Governador de São Paulo,João Doria, e Ricardo Nunes, prefeito da capital


A cidade de São Paulo vai ganhar 29 mil unidades habitacionais construídas pelo poder público. A construção foi anunciada pelo prefeito Ricardo Nunes (MDB) e pelo governador João Doria (PSDB), parceiros no investimento, nesta quarta-feira (13).

Segundo Nunes, serão quase R$ 2,2 bilhões de recursos em conjunto, sendo R$ 1,3 bilhão da prefeitura e R$ 857 milhões do governo estadual. Com as obras, a geração de empregos deve chegar a 110 mil vagas.

De acordo com o prefeito, a meta da atual gestão é fazer 49 mil unidades até 2024. “As pessoas terão a sua residência, a sua dignidade e o trabalhador poderá ter seu descanso e cuidar dos filhos”, defendeu durante evento no Palácio dos Bandeirantes.

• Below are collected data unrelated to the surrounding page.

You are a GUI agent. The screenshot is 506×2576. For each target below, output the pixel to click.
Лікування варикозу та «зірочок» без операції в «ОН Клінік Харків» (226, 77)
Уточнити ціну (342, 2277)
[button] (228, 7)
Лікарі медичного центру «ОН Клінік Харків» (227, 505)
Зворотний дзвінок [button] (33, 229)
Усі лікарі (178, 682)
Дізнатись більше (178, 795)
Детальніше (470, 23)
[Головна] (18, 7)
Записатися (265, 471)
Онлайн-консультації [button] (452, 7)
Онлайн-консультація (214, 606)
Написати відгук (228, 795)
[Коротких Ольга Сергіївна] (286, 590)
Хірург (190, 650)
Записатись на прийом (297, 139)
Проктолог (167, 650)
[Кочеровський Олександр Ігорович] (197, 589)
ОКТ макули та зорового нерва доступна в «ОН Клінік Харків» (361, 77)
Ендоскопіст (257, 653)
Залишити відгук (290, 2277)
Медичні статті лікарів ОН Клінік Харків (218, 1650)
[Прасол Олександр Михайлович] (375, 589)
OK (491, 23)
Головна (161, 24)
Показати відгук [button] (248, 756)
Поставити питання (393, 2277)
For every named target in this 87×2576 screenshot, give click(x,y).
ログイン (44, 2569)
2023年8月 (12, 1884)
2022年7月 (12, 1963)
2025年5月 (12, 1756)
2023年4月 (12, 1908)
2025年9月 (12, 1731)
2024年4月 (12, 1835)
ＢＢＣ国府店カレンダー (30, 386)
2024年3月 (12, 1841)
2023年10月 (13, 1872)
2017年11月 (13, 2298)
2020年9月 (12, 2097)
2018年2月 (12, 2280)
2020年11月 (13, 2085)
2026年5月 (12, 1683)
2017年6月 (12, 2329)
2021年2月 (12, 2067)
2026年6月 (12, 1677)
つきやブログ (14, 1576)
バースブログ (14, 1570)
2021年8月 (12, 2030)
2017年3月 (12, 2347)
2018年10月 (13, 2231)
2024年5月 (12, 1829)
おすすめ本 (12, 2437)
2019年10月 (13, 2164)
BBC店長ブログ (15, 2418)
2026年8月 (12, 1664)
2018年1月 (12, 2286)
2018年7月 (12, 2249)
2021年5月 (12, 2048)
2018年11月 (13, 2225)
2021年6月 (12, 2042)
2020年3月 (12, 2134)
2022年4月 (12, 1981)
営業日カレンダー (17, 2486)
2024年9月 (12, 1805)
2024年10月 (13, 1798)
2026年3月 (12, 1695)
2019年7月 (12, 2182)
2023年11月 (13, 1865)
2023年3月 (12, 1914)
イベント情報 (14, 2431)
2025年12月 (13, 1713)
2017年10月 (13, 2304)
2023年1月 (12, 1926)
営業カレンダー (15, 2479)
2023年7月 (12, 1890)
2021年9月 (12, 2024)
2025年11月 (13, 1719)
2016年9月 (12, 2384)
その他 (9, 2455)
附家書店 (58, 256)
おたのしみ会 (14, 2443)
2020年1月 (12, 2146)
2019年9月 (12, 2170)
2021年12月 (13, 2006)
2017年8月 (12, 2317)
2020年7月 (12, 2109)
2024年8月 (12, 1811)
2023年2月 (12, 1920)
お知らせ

Em meio a essas iniciativas, na última sexta-feira (9), Nunes sancionou o novo programa habitacional da cidade, batizado de “Pode Entrar”. O projeto visa impulsionar a produção de unidades de interesse social na capital paulista, com ferramentas que ajudem na redução do déficit habitacional, como a chance de que a própria prefeitura adquira imóveis da iniciativa privada, entre outras ações.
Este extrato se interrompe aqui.